In a sharp contrast to what is happening in Kenya, South Africa, Nigeria, Zimbabwe and Uganda, Ghana’s literary output is slipping further and farther away in flames. The Ghanaian publisher has not been able to compete during this period. The focus of the Ghanaian publisher is still on producing educational textbooks which seemingly are more profitable. Sadly, most of Ghana’s best writers of this generation live on the internet- blogging and putting their works on social media with the hope of at least getting some readers. The more persistent ones opt for self-publishing. It has become a common practice for young writers to put their works on Amazon with the hope of raising some money so they can print locally. Unfortunately, in most cases, the force of economics decides otherwise.  

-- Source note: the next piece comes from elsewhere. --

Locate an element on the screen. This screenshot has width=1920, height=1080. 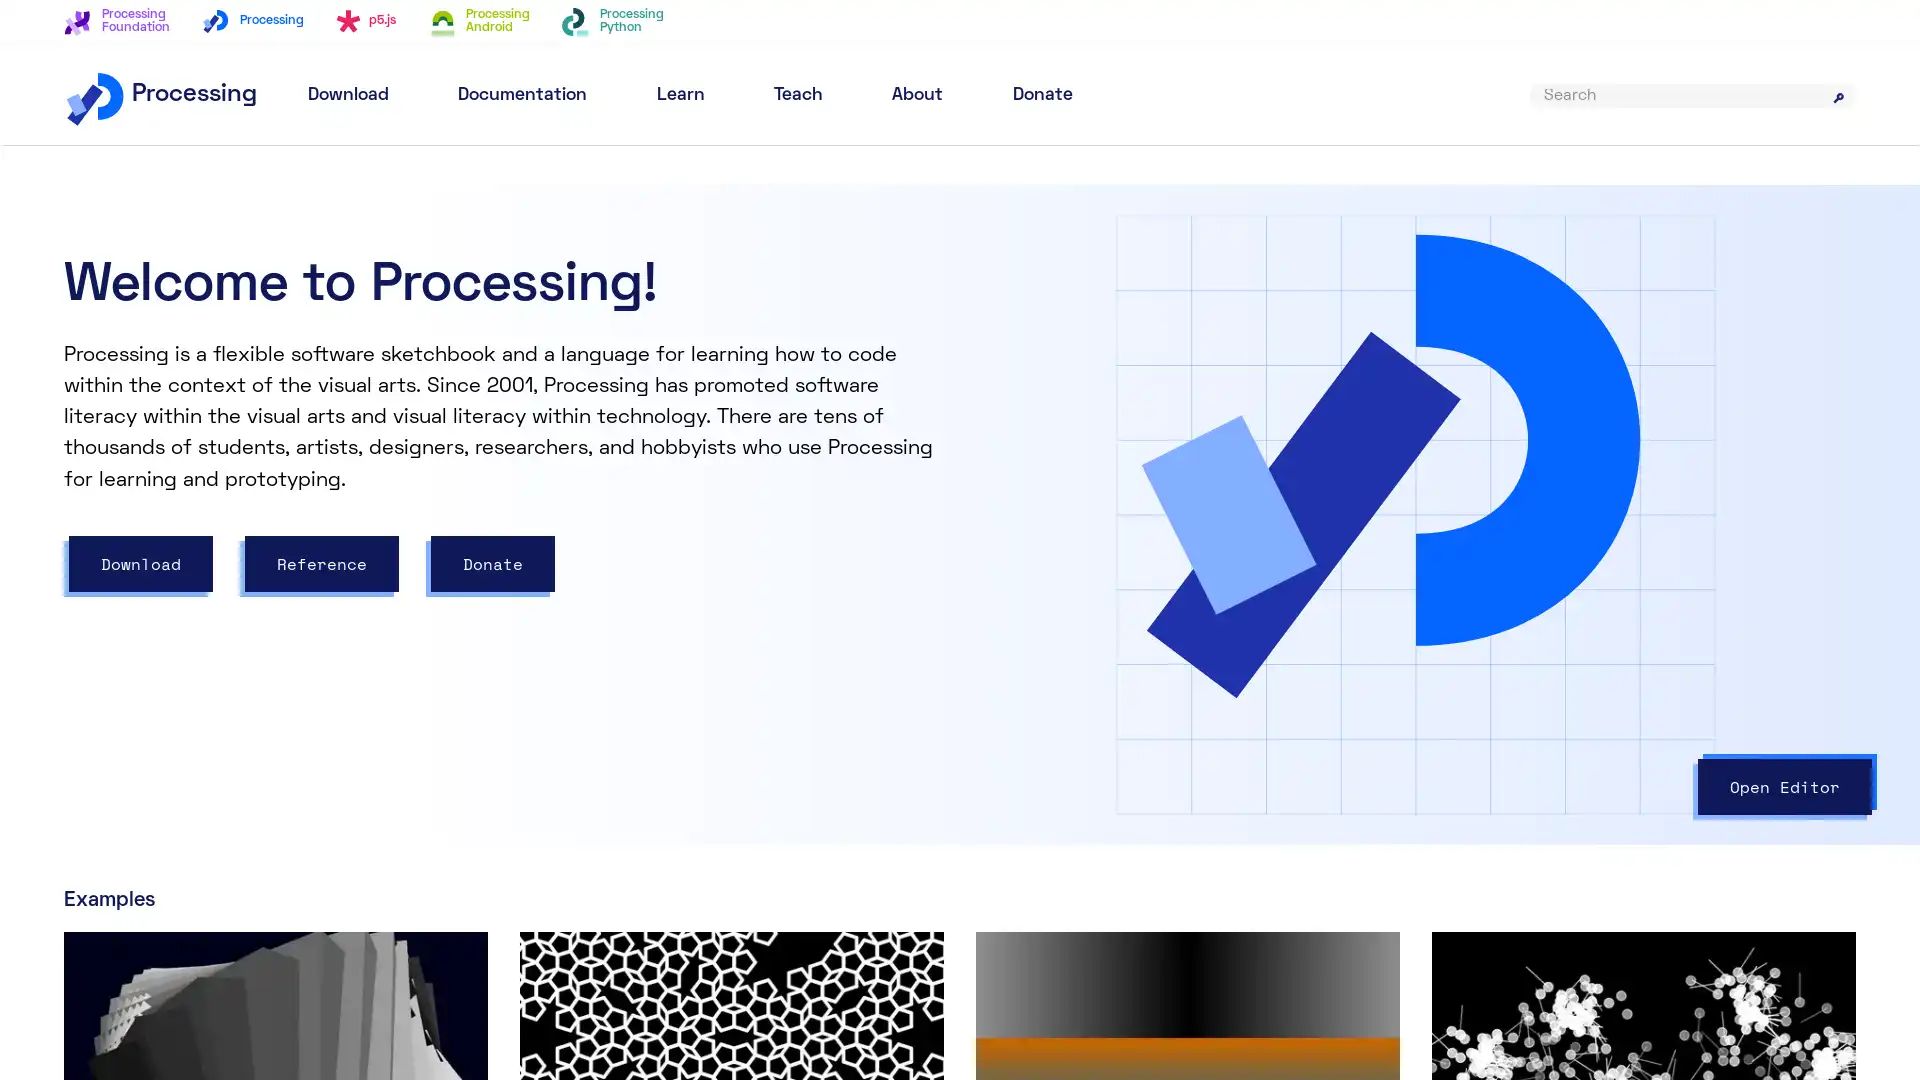
change position is located at coordinates (1273, 548).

It does not matter what path of publishing that one chooses in Ghana. One will come to appreciate that the high cost of printing is a put-off.  This is one of the factors that make businessmen-publishers see this as no venture. Coupled with the increasing shutdown of bookstores, the businessman-publisher has no option but to pursue what will be profitable.

This Ghanaian odyssey is a complex paradox knitted in a way that will take a complete synergistic effort aimed at reversal by all stakeholders. In this state, I speak of the great Ghanaian talents that world has not seen yet. I speak of Jonathan Dotse whose imaginations paint the future in astonishing awe. He writes science fiction. I speak of Jesse Jojo Johnson whose mythopoeic, adventure and high fantasy pieces evoke a feel of classical European literature. I speak of Amma Konadu whose depth of interrogation of contemporary romance is an admiration. I speak of Aisha Nelson whose weave of contemporary psychology questions the Ghanaian. I speak of the many folks who are waiting for a take-off.   

We need to bring back the columns that encouraged writing and talked about books. We need to bring back Okyeame, the literary magazine that excited many talents. We need to bring back Talents For Tomorrow that blessed this nation with amazing talents. We need to bring back By The Fireside, Fun World and the others  that stirred our talents up when we were children. We need to bring back the editors of newspapers who were not only interested in the news but also books. We need to bring back the Valco Short Story Contest. We need to be Ghana again. We need to bring back out made us who we were. We need to tell our story again.

E.C. Osondu wrote about a group of children in a refugee camp in his 2009 Caine Prize winning piece, Waiting. They lived everyday expecting that someone would come for them. They waited   for food and water in queues, chasing trucks and fighting one another for what would keep them sustained to see yet another  day  of troubles.   Their hope was that some photographer would come and take pictures of them so that the Red Cross would send it abroad. Maybe, someone would come for them. And so they waited. . .  Like, Osondu’s plot, the writers of this generation are waiting for that glimpse of hope. I guess it is more about social suicide more than anything else.

 Above all, I pray for a day a kid  can dream of becoming writer in Ghana without worrying about the bills.